Additionally, points (benefits) to popular games can be offered as an incentive to improve dataset. For example, a tie-up with the game "PokemanGo" can offer free poke-points to gamers who can contribute data. Such a system allows "PokemanGo" improve their services by introducing poke-stops at more convincing places.
Grouping the nodes based on the co-ordinates of county boundaries can be used to input the address:county
field in the data set. Also some of the fields in the dataset has to be validated with publicly available verified data for the accuracy of the given dataset.
Laws can be passed for mandatory listing of essential public services such as police stations, courts, hospitals etc in atleast 2 different maping systems.

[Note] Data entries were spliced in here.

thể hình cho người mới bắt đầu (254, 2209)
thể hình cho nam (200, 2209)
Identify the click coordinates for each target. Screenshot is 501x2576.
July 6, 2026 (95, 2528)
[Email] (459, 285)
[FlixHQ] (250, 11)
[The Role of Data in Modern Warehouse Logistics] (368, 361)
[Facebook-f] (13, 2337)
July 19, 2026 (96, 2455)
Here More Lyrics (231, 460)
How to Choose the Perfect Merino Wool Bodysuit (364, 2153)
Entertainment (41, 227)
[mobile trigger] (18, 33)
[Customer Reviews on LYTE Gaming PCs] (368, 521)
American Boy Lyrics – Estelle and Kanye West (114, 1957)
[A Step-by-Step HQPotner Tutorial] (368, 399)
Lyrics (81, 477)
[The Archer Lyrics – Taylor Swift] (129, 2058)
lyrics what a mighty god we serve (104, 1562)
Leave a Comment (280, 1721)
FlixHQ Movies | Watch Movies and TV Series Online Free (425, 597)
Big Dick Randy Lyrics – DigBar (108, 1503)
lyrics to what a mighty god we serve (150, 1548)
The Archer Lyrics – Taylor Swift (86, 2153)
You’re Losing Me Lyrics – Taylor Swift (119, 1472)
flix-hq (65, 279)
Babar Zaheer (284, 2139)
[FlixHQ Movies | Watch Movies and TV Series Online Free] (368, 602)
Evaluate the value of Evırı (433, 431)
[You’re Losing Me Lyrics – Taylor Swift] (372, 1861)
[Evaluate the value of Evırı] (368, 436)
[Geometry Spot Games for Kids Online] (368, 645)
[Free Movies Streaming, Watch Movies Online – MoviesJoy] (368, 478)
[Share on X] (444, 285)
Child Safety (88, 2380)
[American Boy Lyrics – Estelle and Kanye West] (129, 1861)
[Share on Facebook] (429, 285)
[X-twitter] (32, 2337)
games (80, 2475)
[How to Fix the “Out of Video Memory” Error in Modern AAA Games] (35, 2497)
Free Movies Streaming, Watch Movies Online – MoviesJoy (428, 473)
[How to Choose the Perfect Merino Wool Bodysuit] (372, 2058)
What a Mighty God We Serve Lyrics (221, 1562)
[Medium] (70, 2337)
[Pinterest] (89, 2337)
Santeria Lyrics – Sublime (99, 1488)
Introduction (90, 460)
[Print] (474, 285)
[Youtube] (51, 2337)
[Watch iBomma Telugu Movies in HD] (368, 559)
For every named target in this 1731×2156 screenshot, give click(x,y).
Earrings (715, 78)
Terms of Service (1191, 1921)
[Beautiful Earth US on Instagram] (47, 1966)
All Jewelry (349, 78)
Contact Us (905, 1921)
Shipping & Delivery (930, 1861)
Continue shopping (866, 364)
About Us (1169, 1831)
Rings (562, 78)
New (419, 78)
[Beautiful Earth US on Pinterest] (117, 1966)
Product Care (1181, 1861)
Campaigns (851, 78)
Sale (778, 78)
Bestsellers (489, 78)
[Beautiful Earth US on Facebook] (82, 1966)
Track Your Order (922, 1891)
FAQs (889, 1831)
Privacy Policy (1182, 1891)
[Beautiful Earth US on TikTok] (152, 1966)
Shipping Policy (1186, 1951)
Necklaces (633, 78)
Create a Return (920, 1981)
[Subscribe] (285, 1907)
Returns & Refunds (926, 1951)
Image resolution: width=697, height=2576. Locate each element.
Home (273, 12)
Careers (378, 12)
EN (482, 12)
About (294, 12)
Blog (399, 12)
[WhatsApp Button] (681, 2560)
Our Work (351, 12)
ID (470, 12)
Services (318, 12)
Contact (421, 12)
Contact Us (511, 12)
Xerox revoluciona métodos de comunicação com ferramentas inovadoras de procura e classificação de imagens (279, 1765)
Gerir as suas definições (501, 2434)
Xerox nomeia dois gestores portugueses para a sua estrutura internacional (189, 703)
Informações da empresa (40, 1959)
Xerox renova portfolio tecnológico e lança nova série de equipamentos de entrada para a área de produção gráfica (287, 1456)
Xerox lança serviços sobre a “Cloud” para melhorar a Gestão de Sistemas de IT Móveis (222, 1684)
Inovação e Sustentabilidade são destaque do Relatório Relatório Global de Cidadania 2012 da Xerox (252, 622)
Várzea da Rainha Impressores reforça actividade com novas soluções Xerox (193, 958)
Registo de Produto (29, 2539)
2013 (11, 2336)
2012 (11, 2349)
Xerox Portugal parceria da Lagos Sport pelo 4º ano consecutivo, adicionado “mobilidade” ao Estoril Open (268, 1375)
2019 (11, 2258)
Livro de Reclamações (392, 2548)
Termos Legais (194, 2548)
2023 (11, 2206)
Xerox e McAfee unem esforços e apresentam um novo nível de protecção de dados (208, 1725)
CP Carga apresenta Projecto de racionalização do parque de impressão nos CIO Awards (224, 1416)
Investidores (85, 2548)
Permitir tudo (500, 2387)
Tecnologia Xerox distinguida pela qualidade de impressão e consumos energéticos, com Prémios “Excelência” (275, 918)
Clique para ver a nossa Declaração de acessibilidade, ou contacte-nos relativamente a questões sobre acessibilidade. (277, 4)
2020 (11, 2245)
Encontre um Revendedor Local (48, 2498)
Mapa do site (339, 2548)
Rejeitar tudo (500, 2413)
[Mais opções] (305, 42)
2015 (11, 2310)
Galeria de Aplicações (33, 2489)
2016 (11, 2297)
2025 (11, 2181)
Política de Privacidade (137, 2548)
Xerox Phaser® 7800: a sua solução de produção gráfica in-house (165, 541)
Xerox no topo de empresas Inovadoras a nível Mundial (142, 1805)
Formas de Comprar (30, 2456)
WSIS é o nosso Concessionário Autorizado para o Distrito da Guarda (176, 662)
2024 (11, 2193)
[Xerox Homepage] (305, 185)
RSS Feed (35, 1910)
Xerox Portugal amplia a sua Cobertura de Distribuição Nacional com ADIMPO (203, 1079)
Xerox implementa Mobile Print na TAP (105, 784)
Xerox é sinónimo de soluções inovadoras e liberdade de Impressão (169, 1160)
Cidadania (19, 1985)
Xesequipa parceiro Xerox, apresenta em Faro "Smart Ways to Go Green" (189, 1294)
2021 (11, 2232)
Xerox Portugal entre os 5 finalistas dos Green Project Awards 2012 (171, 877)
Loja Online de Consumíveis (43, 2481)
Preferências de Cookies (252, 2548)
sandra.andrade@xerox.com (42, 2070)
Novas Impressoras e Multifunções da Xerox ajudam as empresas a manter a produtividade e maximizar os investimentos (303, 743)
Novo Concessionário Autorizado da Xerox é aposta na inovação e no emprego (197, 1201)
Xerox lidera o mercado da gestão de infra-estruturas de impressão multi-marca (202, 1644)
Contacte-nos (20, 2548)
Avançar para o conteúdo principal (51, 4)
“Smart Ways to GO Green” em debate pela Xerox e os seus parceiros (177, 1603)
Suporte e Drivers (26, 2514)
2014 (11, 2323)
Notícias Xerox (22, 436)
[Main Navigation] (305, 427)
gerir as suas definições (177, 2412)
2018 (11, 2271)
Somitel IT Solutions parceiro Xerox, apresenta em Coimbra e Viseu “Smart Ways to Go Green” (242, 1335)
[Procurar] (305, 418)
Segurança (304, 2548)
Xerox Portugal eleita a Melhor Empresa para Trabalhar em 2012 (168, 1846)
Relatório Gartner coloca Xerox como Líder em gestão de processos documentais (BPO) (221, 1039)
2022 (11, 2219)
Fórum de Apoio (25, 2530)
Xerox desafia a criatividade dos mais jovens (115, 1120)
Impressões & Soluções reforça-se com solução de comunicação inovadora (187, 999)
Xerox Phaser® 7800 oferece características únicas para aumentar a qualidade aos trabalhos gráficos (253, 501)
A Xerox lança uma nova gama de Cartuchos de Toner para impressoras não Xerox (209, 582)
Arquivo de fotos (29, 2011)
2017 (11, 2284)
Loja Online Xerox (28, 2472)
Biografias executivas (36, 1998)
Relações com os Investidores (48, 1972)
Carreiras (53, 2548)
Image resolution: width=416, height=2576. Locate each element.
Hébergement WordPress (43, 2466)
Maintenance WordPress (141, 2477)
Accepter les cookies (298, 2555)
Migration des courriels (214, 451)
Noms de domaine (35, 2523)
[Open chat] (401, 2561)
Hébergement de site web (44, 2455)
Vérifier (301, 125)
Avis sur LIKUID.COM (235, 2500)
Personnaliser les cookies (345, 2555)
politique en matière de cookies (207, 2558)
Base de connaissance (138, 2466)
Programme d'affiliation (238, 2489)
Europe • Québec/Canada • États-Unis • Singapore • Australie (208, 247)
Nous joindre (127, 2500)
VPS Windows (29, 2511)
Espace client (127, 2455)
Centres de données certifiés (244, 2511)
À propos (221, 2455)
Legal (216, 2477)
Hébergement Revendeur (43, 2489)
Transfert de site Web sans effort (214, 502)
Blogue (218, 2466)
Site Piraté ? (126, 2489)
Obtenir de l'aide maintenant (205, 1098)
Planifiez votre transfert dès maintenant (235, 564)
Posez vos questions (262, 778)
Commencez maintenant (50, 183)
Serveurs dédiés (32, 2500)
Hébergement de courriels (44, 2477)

db=get_db("openstreetmap")
# Top 5 contributing users and their percentage
pipeline = [
{"$group":{"_id":"$created.user",
"count":{"$sum":1}}},
{"$sort" :{"count":-1}},
{"$limit":5}
]
pprint.pprint(list(db.nashville.aggregate(pipeline)))
print('\nwoodpeck_fixbot\t:{0}%'
'\nShawn Noble\t:{1}%'
'\nst1974\t\t:{2}%'
'\nAndrewSnow\t:{3}%'
'\nRub21\t\t:{4}%'.format(round(278223*100/1454600,2),
round(100*170523/1454600,2),
round(96271/1454600*100,2),
round(100*55606/1454600,2),
round(100*53880/1454600,2)))
Further db
queries using shows that there are number of entries (8167 entries) lacking an address for the amenity specified. By grouping, we found that amenity:grave_yard
has maximum number of missing address entries.
# Number of nodes with amenities but no address
pipeline = [
{"$match":{"type":"node",
"amenity":{"$exists":1},
"address":{"$exists":0}}},
{"$count":"amenities_with_no_address"}
]
pprint.pprint(db.nashville.aggregate(pipeline))
# Number of nodes with amenities(grouped) but no address
pipeline = [
{"$match":{"type":"node"}},
{"$match":{"amenity":{"$exists":1}}},
{"$match":{"address":{"$exists":0}}},
{"$group":{"_id":"$amenity",
"count":{"$sum":1}}},
{"$sort" :{"count":-1}},
{"$limit":5}
]
pprint.pprint(db.nashville.aggregate(pipeline))
# Number of references in each node type
pipeline = [
{"$unwind" :"$ref"},
{"$group":{"_id":"$type",
"count":{"$sum":1}}},
{"$sort" :{"count":-1}}
]
print(db.nashville.aggregate(pipeline))
total=1422876+15216
print('\nway\t\t:{0}%'
'\nrelation\t:{1}%'.format(round(1422876*100/total,2),
round(15216*100/total,2)))
It is shown that grave_yard
is the top amenity [largest no. of entries] mentioned in the data set.
# Top 5 amenities occuring in the data
pipeline = [
{"$match":{"amenity":{"$exists":1}}},
{"$group":{"_id":"$amenity",
"count":{"$sum":1}}},
{"$sort" :{"count":-1}},
{"$limit":5}
]
pprint.pprint(db.nashville.aggregate(pipeline))
The most comonly occuring area codes are identified: 931
and 615
.
# 2 most commonly occuring area codes
pipeline = [
{"$unwind" :"$phone"},
{"$group":{"_id":"$phone",
"count":{"$sum":1}}},
{"$sort" :{"count":-1}},
{"$limit":2}
]
print(list(db.nashville.aggregate(pipeline)))
A thorough review of the data wrangling process is shown along with inserting cleaned data into MongoDB database. All required queries are performed along with new additional queries. We have also included certain suggestions on improving the missing data and also to monetize the data.